A barbárie resulta de uma consciência totalmente vazia, incapaz de pensar. É ausência de pensamento sobre os próprios atos e suas consequências. O pensamento nos permite suspender uma ação, interromper um processo, estabelecer uma ruptura. Se os bárbaros que ocupam os poderes deste mundo tivessem pensado uma única vez, teriam suspendido essa máquina geradora de violência, destruição e morte chamada capitalismo.

Barbárie é a negação absoluta da civilização. É derrota da ética, não apenas da política. O bárbaro é aquele que não consegue mais reconhecer sua própria humanidade e recusa reconhecer a humanidade dos outros. Completamente entregue à sua barbárie, não existe gradação no bárbaro, apenas degradação. Há atos que são bárbaros porque, na decisão de seus autores, seus princípios ideológicos arruinaram qualquer sentimento humano. O bárbaro ignora restrições morais à crueldade. Banaliza a maldade. Não sente compaixão.

Os bárbaros sempre estiveram entre nós. Nossas relações sociais sempre foram mediadas pela violência. Casa grande e senzala, ricos e pobres, brancos e negros, trabalhador e patrão, homos e heteros, homens e mulheres. Uma elite econômica que fecha os olhos para as atrocidades.

A barbárie entre nós: 942 trabalhadores resgatados do trabalho escravo em 2020; mais de 30 milhões de pessoas sem moradia; mais de 200 mil brasileiros em situação de rua; quase 14 milhões de desempregados; 1800 feminicídios em 2020; presídios lotados de negros; queimadas na Amazônia, Crimes da Vale; genocídio indígena; criança preta morta por policiais despreparados; milhares de mortos pela Covid-19; falta de leitos, medicamentos e de profissionais da saúde; festas clandestinas;  cultos religiosos presencias.

Os bárbaros, onde estão? Ah! Esses estão no poder e não pretendem sair ou pôr fim as atrocidades. Estão nos tribunais proferindo sentenças absurdas. Comandam o mercado e o sistema financeiro. Também há bárbaros entre os oprimidos. Apoiam a força da bala em detrimento das leis. Um genocida não se elege sozinho.

Em meio à barbárie, os poderes da república preferem debater a abertura de templos religiosos. O povo pede justiça, saúde, vacina, trabalho. Quase 20 milhões estão passando fome, 117 milhões vivem sem acesso permanente a alimentos.
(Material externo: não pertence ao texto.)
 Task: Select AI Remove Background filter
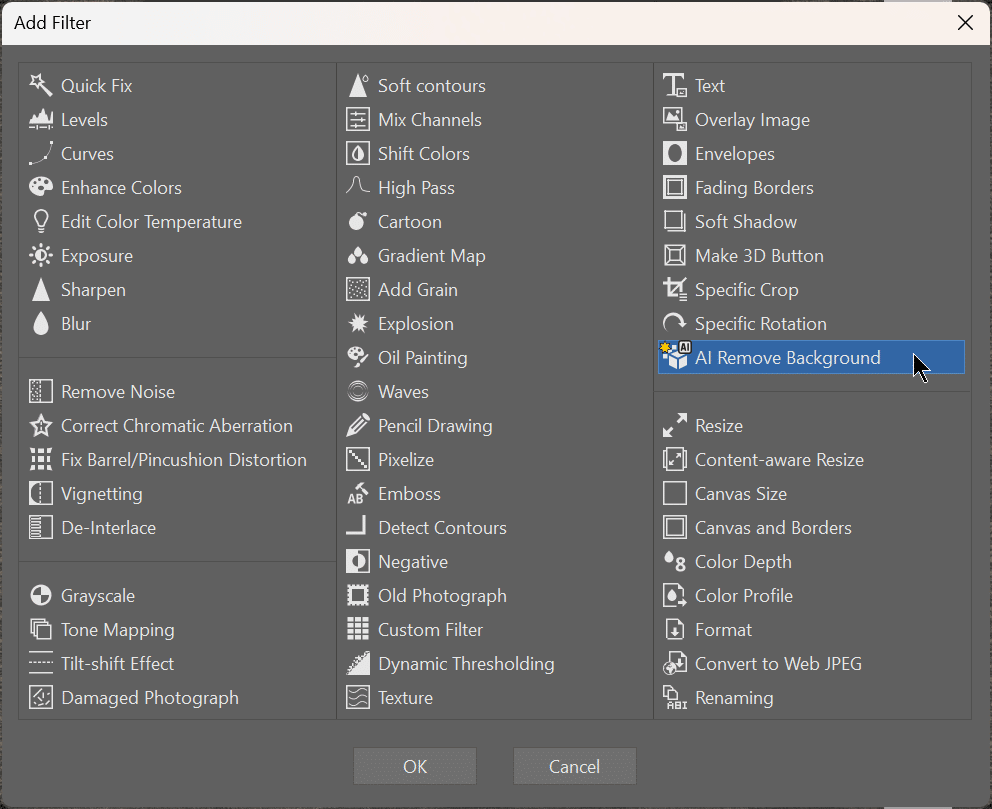pos(787,357)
Por que não discutir o aumento do auxílio emergencial? A esmola aprovada pelo governo (R$150,00 a R$375,00) cobre apenas 25% da cesta básica. Não tem dinheiro nem para o botijão de gás. Quase a metade da população não sabe ser irá comer todos os dias.

Como chegamos a essa situação? O que aconteceu para que reine a barbárie em meio a essa resignação coletiva? É grave, em plena democracia, observar a eliminação daqueles desnecessários à economia. A violência que são obrigados a suportar frente à passividade de todos, inclusive a deles próprios. Quem grita, a não ser as vítimas?

O que acontece no Brasil é a barbárie em estado puro. Se for para abrir os templos, que seja para abrigar os sem-teto e alimentar os famintos. Tanta gente discutindo eleição enquanto contamos os mortos. Bárbaros governam enquanto os covardes toleram.

Na falta da coragem não é a apenas a segurança individual que está em jogo, mas a existência da humanidade. Somente a coragem é capaz de nos proteger da devastação. É preciso denunciar a barbárie que se apresenta sem disfarce na política de extermínio bolsonarista.

A esperança tem duas filhas lindas, a indignação e a coragem. A indignação nos ensina a não aceitar as coisas como estão; a coragem, a mudá-las (Santo Agostinho).

Élio Gasda é jesuíta, doutor em Teologia, professor e pesquisador da FAJE e autor de diversas obras.